Like heterocysts, diazocytes are the exclusive carriers of nitrogenase and fix nitrogen aerobically in the light, and show morphological and physiological changes. These include a decrease in cyanophycin granules and synthesis of additional membranes (Fredriksson & Bergman, 1997), an increase in glutamine synthetase levels (Carpenter et al., 1992
), and an increase in cytochrome oxidase levels (Bergman et al., 1993
). Such changes suggest that differential gene expression may be required to generate diazocytes.

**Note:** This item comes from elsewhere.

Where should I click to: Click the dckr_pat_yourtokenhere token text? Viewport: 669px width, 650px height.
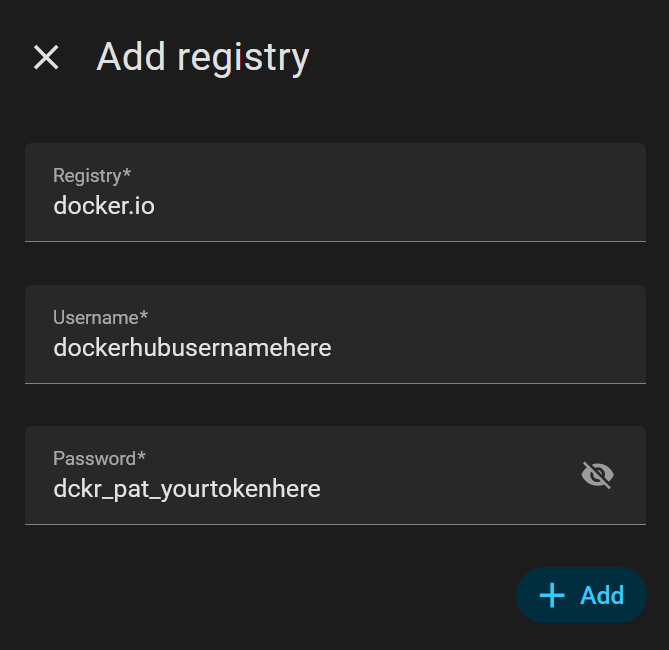(187, 489)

As cell differentiation is a fundamental biological process we initiated a study on identification of the molecular basis for the differentiation of the novel N2-fixing cell type (diazocytes) recently discovered in Trichodesmium (Fredriksson & Bergman, 1997; Lin et al., 1998
; Berman-Frank et al., 2001
). For this purpose, we followed the occurrence and distribution pattern of diazocytes in trichomes and applied the sensitive real-time RT-PCR and SYBR Green I assay to monitor the expression of ntcA, hetR and nifH in cultures of Trichodesmium IMS101 grown under a 24 h light/dark regime, in the absence and presence of ammonia. A comparative search between the Trichodesmium IMS101 and Anabaena PCC 7120 genomes was also performed. Possible mechanisms involved in diazocyte development are discussed.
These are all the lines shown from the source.